Predictive Failure Modes
This project tested my machine learing skills as well as my grit to continue and
finish the project.
Project Details
After acquiring a dataset, I embarked on a thorough exploration to identify which features were most
meaningful, both generally and for predicting asset failure. I employed various methods, including
statistical analysis, decision trees, visualization, and Principal Component Analysis (PCA). This
multifaceted approach yielded numerous valuable insights.
One major finding was the notable scarcity of specific failure modes and the
detailed operating conditions—speeds, temperatures, and times—associated with each failure mode. By
focusing on and filtering failures to the forefront, I was able to produce clear and impactful
visuals. This process revealed significant patterns that were previously obscured by the non-failure
data, providing a much clearer understanding of the factors leading to asset failure.

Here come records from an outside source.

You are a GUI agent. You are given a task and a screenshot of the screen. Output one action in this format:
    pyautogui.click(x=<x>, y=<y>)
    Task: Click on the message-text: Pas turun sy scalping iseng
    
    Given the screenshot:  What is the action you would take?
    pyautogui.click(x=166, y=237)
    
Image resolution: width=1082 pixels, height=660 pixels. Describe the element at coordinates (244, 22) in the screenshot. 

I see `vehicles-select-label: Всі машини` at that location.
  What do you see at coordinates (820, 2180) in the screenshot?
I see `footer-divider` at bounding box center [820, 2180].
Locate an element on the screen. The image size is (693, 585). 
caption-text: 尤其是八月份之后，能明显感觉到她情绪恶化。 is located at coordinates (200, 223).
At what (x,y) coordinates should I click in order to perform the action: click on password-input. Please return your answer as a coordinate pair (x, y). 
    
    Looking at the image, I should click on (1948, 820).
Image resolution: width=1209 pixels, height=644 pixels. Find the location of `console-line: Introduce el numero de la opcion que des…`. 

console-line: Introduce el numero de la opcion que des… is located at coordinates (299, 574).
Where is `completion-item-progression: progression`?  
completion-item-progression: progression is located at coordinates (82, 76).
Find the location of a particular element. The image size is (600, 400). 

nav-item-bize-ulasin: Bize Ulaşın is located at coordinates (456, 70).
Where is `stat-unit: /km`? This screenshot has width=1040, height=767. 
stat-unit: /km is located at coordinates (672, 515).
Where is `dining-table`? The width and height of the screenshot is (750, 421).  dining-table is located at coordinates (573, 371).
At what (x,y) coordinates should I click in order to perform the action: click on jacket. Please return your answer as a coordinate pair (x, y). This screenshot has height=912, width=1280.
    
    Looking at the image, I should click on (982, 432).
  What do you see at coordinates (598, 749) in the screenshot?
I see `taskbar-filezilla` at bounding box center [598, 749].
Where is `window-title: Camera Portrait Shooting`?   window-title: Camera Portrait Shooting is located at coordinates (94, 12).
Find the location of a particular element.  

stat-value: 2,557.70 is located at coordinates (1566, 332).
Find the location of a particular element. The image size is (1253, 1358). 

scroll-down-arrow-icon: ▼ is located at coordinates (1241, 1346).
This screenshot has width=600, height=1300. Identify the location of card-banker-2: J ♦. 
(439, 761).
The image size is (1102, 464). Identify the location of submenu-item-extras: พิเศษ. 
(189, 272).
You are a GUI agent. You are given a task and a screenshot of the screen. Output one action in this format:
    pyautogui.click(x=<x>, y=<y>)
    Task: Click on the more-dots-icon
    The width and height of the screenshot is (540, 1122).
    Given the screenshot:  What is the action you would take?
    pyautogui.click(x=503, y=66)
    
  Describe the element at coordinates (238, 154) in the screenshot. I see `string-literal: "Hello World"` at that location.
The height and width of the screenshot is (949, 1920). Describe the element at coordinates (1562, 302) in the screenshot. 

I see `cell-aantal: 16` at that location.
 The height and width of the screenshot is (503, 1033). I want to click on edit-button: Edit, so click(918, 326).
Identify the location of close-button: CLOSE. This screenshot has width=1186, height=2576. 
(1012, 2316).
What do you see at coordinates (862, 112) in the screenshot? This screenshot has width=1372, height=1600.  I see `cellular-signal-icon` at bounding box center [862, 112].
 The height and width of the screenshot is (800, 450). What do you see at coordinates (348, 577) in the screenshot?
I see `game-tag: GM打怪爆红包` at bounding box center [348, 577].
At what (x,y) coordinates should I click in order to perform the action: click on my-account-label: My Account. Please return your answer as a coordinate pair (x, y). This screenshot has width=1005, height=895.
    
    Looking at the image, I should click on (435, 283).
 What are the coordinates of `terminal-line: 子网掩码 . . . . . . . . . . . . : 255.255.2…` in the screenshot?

Once I had a thorough understanding of the dataset, I began building a predictive
model. Initially, I encountered concerning results as my model's recall dropped over multiple
epochs. This decline was due to the unbalanced nature of the dataset and the equal weighting between
failure and non-failure events.
To address this issue, I first attempted to adjust the weights to account for the
imbalance, but this approach felt "hacky" and involved manually determining weights through a
formula, which I found unsatisfactory. Consequently, I decided to bootstrap the dataset using a
tabular Generative Adversarial Network (GAN). By generating synthetic data similar to my existing
dataset, I was able to extend the dataset and improve its balance.
Using Keras tuners, I fine-tuned the model and ultimately achieved a recall of
approximately 95%. This approach not only enhanced the model's performance but also provided a more
robust solution to the dataset imbalance problem.